** Opening Source passage block **

Galatians 3: 1-6
1O foolish Galatians! Who has bewitched you? It was before your eyes that Jesus Christ was publicly portrayed as crucified. 2Let me ask you only this: Did you receive the Spirit by works of the law or by hearing with faith? 3Are you so foolish? Having begun by the Spirit, are you now being perfected by the flesh? 4Did you suffer so many things in vain—if indeed it was in vain? 5Does he who supplies the Spirit to you and works miracles among you do so by works of the law, or by hearing with faith— 6just as Abraham “believed God, and it was counted to him as righteousness”?
I have a very hard time believing in mere coincidences. I can’t accept that events which occur and plant themselves before our eyes as noteworthy and remarkable can be dismissed as meaninglessness and chance. But still, I probably don’t use the word “miracle” very often. It seems to me something that should be used sparingly, like “hero,” or “despair,” or cilantro. Be sure you need it before you use it.
But I do believe in miracles, and I do believe they come directly from the hand of a personal God, and that they work into individual lives in dramatic, “in the moment” ways, even while they ripple out, maybe invisibly, into the greater work he is doing in history.
So after hearing today’s sermon, I could hardly consider it a coincidence that I had been asked to reflect on this one for the church blog. God knows what he is up to, even if I can’t see it very clearly.
I was particularly thankful for the pastor's explanation of the three approaches in modern thought to miracles: Cessationist, Continuationist, and Analogous. As he predicted, most of us have heard of, whether by formal name or not, both of the first two positions. But the “third way” comes into play here, and hearing it named was new to me—though it is where I think I fit best.
I was never at home in either the Cessationist or Continuationist camps. I accept that the scriptures are complete, and so I agree with the first position in that regard. Everything we need to know about God's work and how it brings us to salvation is in the book already.
But in my own personal experience, I have seen too many things I cannot call coincidences to accept that God does not still act in some regard, supernaturally, outside of the normal order of things as we expect it.
The description of the Analogous position is satisfying to me: God is still involved. He still turns the king’s heart like a watercourse and reaches into my life to touch with healing, or presence, or provision in ways I cannot explain away as the workings of an impersonal universe. But it isn’t new revelation.
It is instead affirmation of the revelation the Bible has already given. It is the work of the Holy Spirit continuing to testify to all that the apostles, and Christ himself, and the prophets, and the God who took his people by the hand and led them out of Egypt have been saying all along: I AM is with you.
And I need that affirmation. I have a chronic case of spiritual amnesia. I hear it’s a plague among believers, and I am absolutely infected. I have no excuse. I know his voice, and I’ve seen the physical miracles in my own life so many times. Evidence as clear as manna falling from heaven.

** Closing Source passage block **
** Opening Data records block **

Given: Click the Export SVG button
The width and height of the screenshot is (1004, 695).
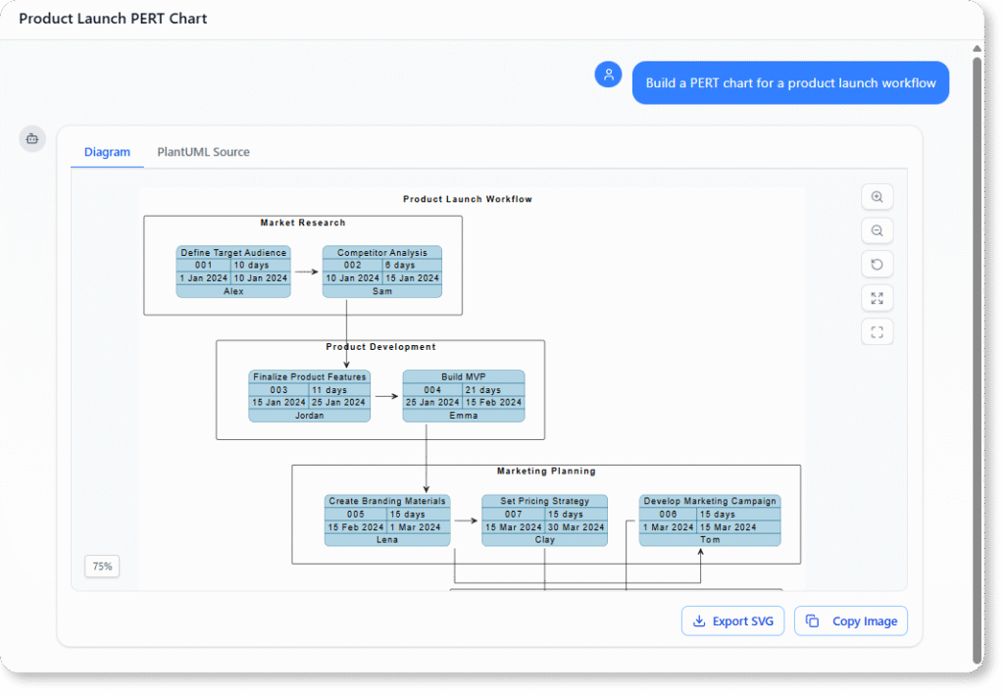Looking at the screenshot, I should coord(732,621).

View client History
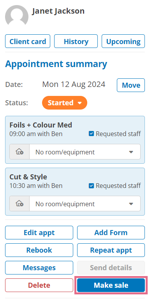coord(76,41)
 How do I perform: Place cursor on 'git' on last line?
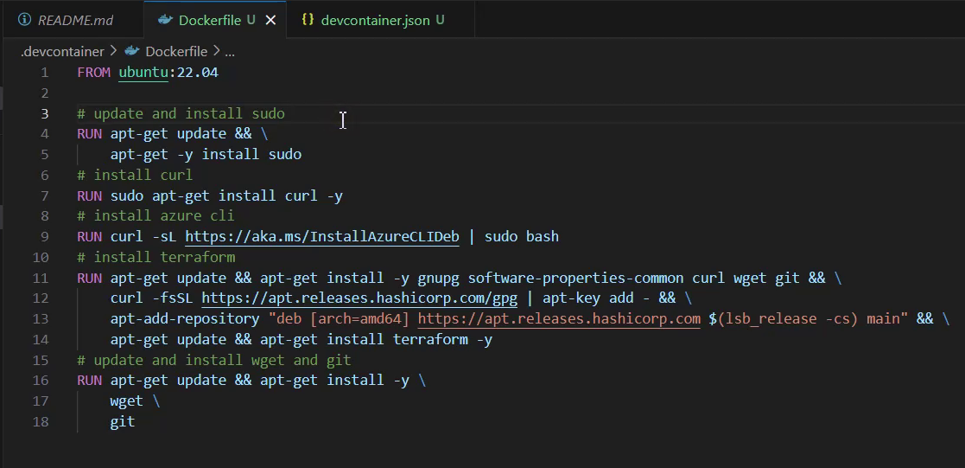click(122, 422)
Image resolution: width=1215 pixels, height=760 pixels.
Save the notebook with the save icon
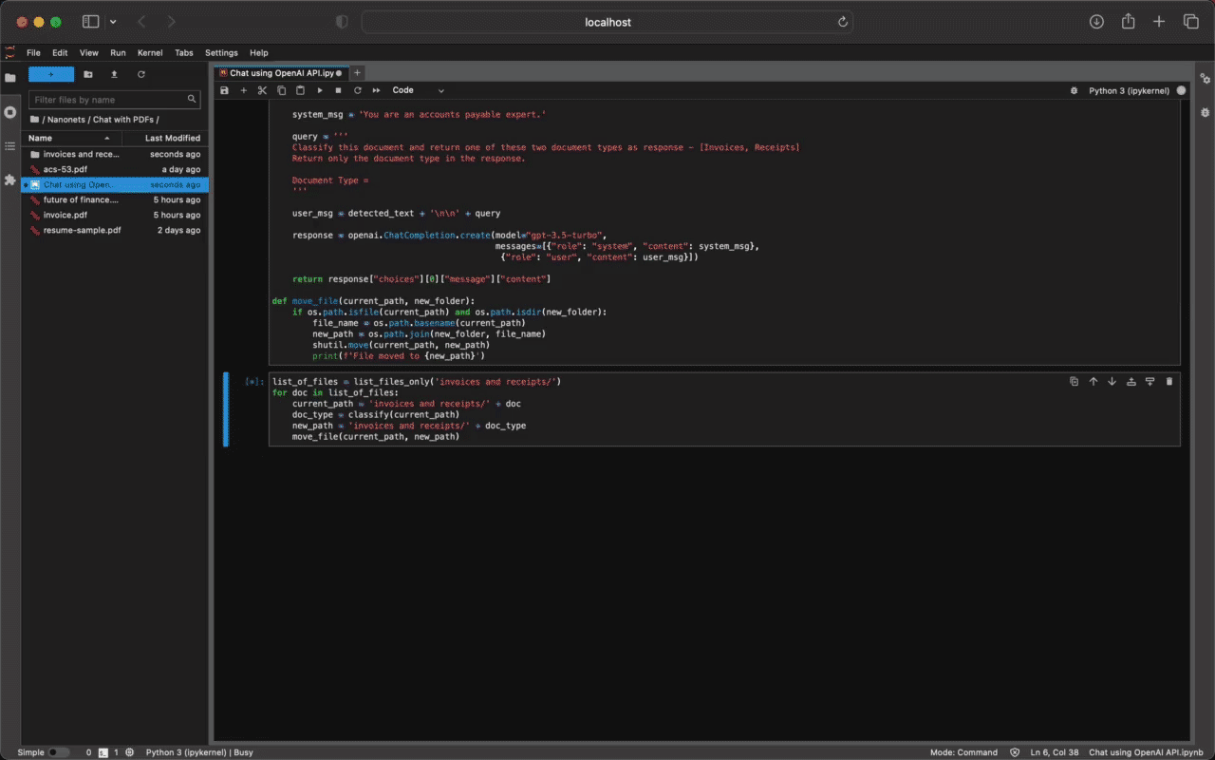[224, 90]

** Closing Data records block **

Continue the reflection on Galatians 3:1-6 and miracles from its final sentence, which ends with "Evidence as clear as manna falling from heaven."

When we were newlyweds, God clearly met me before I, in my seedling faith, had even thought to ask him. I was paying household bills and found we were $90 short of all that was due, with no paycheck for either of us coming for weeks yet. I remember sitting at our tiny kitchen table fretting. Just fretting. Not praying. Not asking him for help. I was living the naturalist then: We don’t have it. My pristine credit is about to get a black mark. Oh woe is me, what shall I ever do? And then the phone rang. I mean it. Right then, the phone rang. I wish I could say with smug piety that I had prayed and God answered, but that isn’t honest. I didn’t pray. He still came.
A local businessman who was an acquaintance was on the phone. He owned a property less than a half mile from our house and he was also in charge of maintenance for his church’s property. His lawn care guys had spontaneously quit on him, and both properties needed to be mowed ASAP. Could Bill just load up his mower and quickly run over to both and mow the grass to make it presentable? He’d be glad to pay and his budget was . . . wait for it . . . $90. Exactly. Oh you of little faith? Why do you still doubt?
I’ve held a tiny, beautiful newborn in my arms and listened while her pediatrician counted off the assortment of symptoms she had: double inguinal hernia, hypercalcemia, failure to thrive, stellate irises, upturned nose, narrow chin, small stature, heart murmur. They ticked off identical to a checklist for a frightening genetic disorder called Williams syndrome. You’d better believe I prayed that time. And miraculously, over the next few months, I saw those symptoms and the possible diagnosis just evaporate. Miraculous healing? Or no-less-miraculous revelation that it was not ever her condition at all, despite the great weight of evidence suggesting it was?
I’ve seen another of my babies, who was predicted not to live, pull a ventilator tube out of her own lungs when just a few hours old and proceed to thrive against all expectations. I’ve known what it is to experience the mercy of my believing grandmother passing into the Lord’s presence while I was on my way to give her the worst news a mother could ever hear: that her youngest, her baby girl, was on her way to that same place as well. I consider it a perfectly timed act of the loving, merciful Holy Spirit that she never had to hear those words, that I never had to speak them to her, and that in her blessed passing, my own suffering mother was released from her need to “hang on for Mama’s sake,” and was able to go as well just 36 hours later.
I see in all those things a miraculous provision of physical needs. And I know: Our God is with us. Yet even so, I forget. A week later, a month later, I do need to be reminded again. I forget too the spiritual preparation the Spirit has done before each of those events too. My presumed self-sufficiency in the first example needed to be addressed. And he did it so lovingly. Rather than run us into financial ruin to show me my need for him, he let me think myself sufficient, momentarily showed me the falsehood in it, and immediately provided. He entered with power and I wasn’t even looking for him at all in that scenario. But I learned. He’s there, even when I’m not noticing.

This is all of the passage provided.